11/26 マルコ福音書のイエス (第140回)~〈受難物語のイスカリオテのユダ像〉を吟味する〜

2023年11月26日 主日礼拝

聖書講話  「マルコ福音書のイエス (第140回)

~〈受難物語のイスカリオテのユダ像〉を吟味する〜」

聖書箇所   マルコ福音書 14章43〜46節   話者 


聖書協会共同訳

  [下線は改善の余地があると私には思われる部分]

43 そしてすぐ、イエスがまだ話しておられるうちに、十二人の一人であるユダが現れた。祭司長、律法学者、長老たちの遣わした群衆も、剣や棒を持って一緒に来た。44 イエスを裏切ろうとしていたユダは、「私が接吻するのが、その人だ。捕まえて、逃がさないように連れて行け」と、前もって合図を決めていた。45 ユダは、やって来るとすぐにイエスに近寄り、「先生」と言って接吻した。46 人々は、イエスに手をかけて捕らえた


 以下は,ギリシャ語原文の解明に基づく三上の私訳と講解である.

* [記述課題 1]: 聖書講話の抜粋について、「[下線は改善の余地があると私には思われる部分]」から「以下は,ギリシャ語原文の解明に基づく三上の私訳と講解である.」までをすべて、一字も変えずに書き写してください。
* [記述課題 2]:
聖書講話の抜粋をもとに、次の問いに答えてください。
(a) この講話はいつ、どの礼拝で行われたか。
(b) 講話で取り上げられている聖書箇所はどこか。
(c) 44節で、ユダが前もって決めていた合図は何か。
* [記述課題 3]: 聖書講話の抜粋の最後の文に続けて、その先の文章を書いてください。

(データ一覧)
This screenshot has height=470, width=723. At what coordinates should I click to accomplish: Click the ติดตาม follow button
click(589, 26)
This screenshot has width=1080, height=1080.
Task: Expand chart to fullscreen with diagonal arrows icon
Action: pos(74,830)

* [記述解答 1]:
[下線は改善の余地があると私には思われる部分]

43 そしてすぐ、イエスがまだ話しておられるうちに、十二人の一人であるユダが現れた。祭司長、律法学者、長老たちの遣わした群衆も、剣や棒を持って一緒に来た。44 イエスを裏切ろうとしていたユダは、「私が接吻するのが、その人だ。捕まえて、逃がさないように連れて行け」と、前もって合図を決めていた。45 ユダは、やって来るとすぐにイエスに近寄り、「先生」と言って接吻した。46 人々は、イエスに手をかけて捕らえた


 以下は,ギリシャ語原文の解明に基づく三上の私訳と講解である.

* [記述解答 2]:
(a) 2023年11月26日の主日礼拝。
(b) マルコ福音書14章43〜46節。
(c) ユダが接吻する相手がイエスだという合図（「私が接吻するのが、その人だ」）。

* [記述解答 3]:
43 Καὶ εὐθὺς ἔτι αὐτοῦ λαλοῦντος παραγίνεται Ἰούδας εἷς τῶν δώδεκα καὶ μετ’ αὐτοῦ ὄχλος μετὰ μαχαιρῶν καὶ ξύλων παρὰ τῶν ἀρχιερέων καὶ τῶν γραμματέων καὶ τῶν πρεσβυτέρων.

そして,すぐに,まだ彼(イエス)が話している時に/そばに来る←ユーダスが/12人の一人,そして彼と共に集団が←剣と棍棒をもつ/側から←祭司長たちと書記たちと長老たちの.


43.1 伝承と編集

 今日の箇所も,伝承と編集の複雑な組み合わせである.福音書記者マルコ以前の受難物語に,マルコは付加・削除・変更による編集の手を加えている.


43.2 「そして,すぐに,まだ彼(イエス)が話している時に」

43.2.1 「すぐに」(エウテュス)

 マルコの口癖.「すぐに」でなくとも「すぐに」という.「さて」くらいの意味.マルコは,ギリシャ語の小辞(particles)の用法を知らない.

43.2.2  「彼(イエス)がまだ話している時に」

 42節を受けている.イエスが三人の学友,すなわちペトロ,ヤコブ,ヨハネに,「あなたがたは起きてください.私たちは行きましょう」と話している時に,ということ.

43.3 「そばに来る←ユーダスが/12人の一人」

43.3.1 「そばに来る」という動詞が主語の前に置かれる.強調である.臨場感を際立たせる.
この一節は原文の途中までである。